Problem to work on:
Write out these lines again, switching "icon" to "button" and keeping everything else the same. Leave the pictures out.

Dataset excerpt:
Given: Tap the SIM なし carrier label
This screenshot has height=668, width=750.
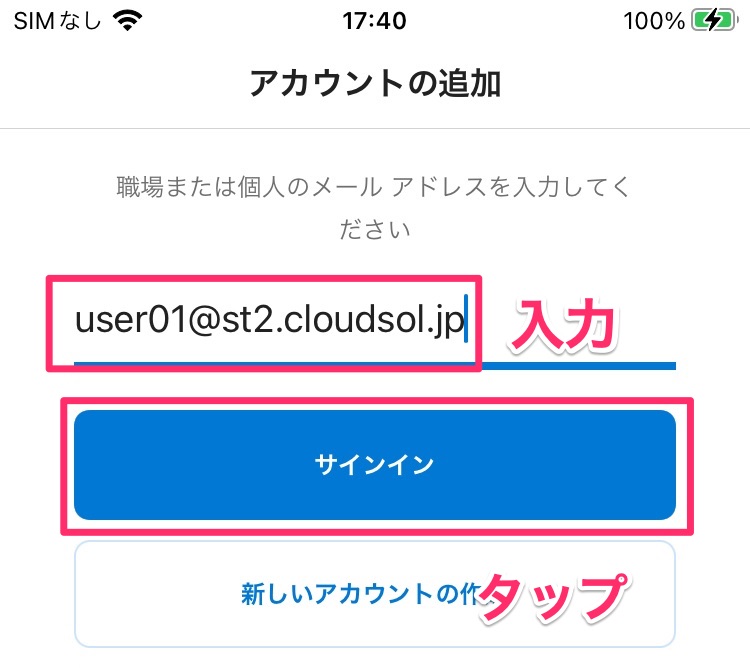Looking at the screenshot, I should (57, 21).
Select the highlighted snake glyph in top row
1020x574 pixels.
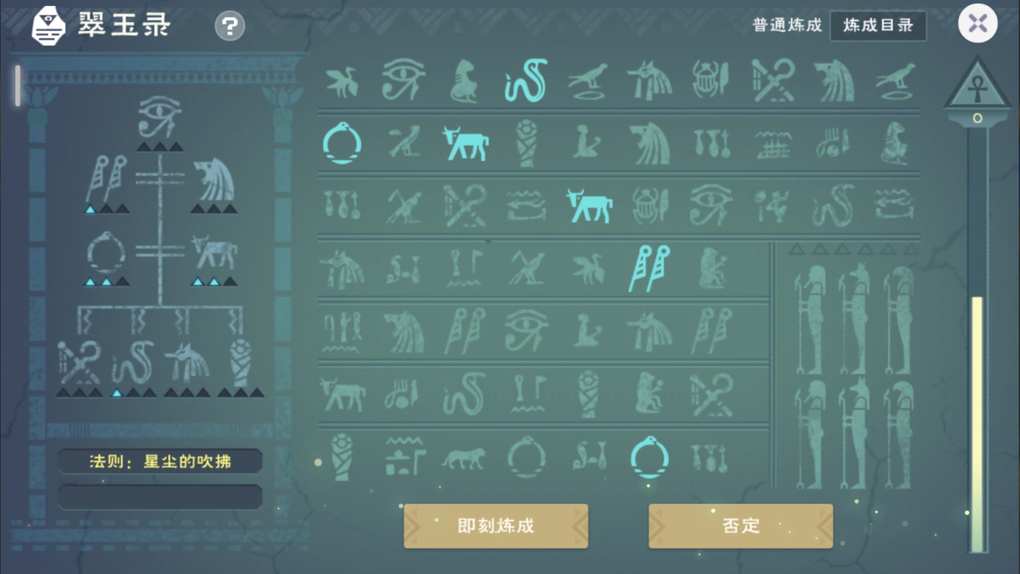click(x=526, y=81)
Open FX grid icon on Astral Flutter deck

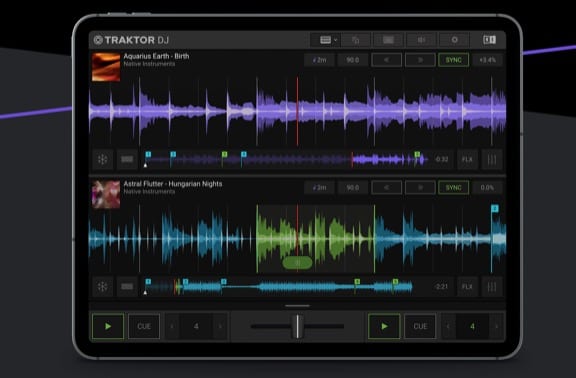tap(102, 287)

Result:
Given: Tap the SIM なし carrier label
This screenshot has height=668, width=750.
Looking at the screenshot, I should (57, 21).
Select the highlighted snake glyph in top row
1020x574 pixels.
click(x=526, y=81)
Open FX grid button on Astral Flutter deck

tap(102, 287)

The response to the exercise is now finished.